The article focuses on the 'good news.'
The separate entity...would be exempt from U.S. tobacco regulations and out of reach of American litigators. Importantly, its practices would no longer be constrained by American public opinion, paving the way for broad product experimentation.
So welcome world to Marlboro Intense (and talk about buzz marketing); Heatbar and PMI-owned stores to introduce the device to smokers; Marlboro Wides; the Tobacco Block System; Marlboro Mix 9 - sweet smelling cigarettes with tobacco, cloves and flavorings - and twice the tar and nicotine of a typical US cigarette; Marlboro Filter Plus; and Chinese cigarette brands marketed in Central Europe, Eastern Europe and Latin America.
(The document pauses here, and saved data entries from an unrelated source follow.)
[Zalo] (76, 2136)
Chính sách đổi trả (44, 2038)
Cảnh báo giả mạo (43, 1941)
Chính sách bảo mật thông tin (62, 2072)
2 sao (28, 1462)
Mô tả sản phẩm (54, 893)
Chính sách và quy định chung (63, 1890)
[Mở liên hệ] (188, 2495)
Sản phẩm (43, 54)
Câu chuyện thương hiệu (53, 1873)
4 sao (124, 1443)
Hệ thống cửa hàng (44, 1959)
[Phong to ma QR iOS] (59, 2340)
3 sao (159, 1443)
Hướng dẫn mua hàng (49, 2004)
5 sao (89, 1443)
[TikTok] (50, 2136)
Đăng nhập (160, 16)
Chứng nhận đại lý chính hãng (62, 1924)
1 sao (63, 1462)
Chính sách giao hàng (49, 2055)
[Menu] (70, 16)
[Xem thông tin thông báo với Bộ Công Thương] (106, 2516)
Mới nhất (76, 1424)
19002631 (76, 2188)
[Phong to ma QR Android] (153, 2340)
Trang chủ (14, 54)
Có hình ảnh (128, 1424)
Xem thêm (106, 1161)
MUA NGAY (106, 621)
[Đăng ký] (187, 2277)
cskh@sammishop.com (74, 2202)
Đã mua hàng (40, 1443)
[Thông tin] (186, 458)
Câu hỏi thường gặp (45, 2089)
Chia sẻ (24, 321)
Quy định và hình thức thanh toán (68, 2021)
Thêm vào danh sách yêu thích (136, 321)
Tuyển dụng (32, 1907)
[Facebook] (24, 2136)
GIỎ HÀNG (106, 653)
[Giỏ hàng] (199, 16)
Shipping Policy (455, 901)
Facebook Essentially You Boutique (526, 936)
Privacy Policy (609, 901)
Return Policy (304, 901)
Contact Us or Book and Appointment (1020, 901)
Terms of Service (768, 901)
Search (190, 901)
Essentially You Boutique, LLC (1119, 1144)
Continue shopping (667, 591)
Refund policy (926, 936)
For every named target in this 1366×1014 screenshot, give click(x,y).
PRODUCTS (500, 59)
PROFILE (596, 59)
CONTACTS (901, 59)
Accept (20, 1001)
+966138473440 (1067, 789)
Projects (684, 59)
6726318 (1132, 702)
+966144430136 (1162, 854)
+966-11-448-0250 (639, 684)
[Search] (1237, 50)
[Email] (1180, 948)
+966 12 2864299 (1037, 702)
With market share of 5.2 trillion smokes a year at stake, product innovation has been unleashed.
China, with 350 million smokers, Pakistan, Ukraine, Argentina, Australia, New Zealand, the UK and Germany all get special mention in the article as being in PMI's marketing cross hairs.
Future products in the PMI pipeline will feature unusual packaging, a response to limits on cigarette advertising imposed by the WHO antitobacco treaty...Fancier packs are intended to lure smokers into paying a premium for the company's brands.
The losers? American suppliers of tobacco to PMI. And the 1 in 10 adults worldwide who die of a tobacco-related disease each year.*
* about 5 million/year and counting... Looks like the Bloomberg Global Initiative on Tobacco may need reinforcements.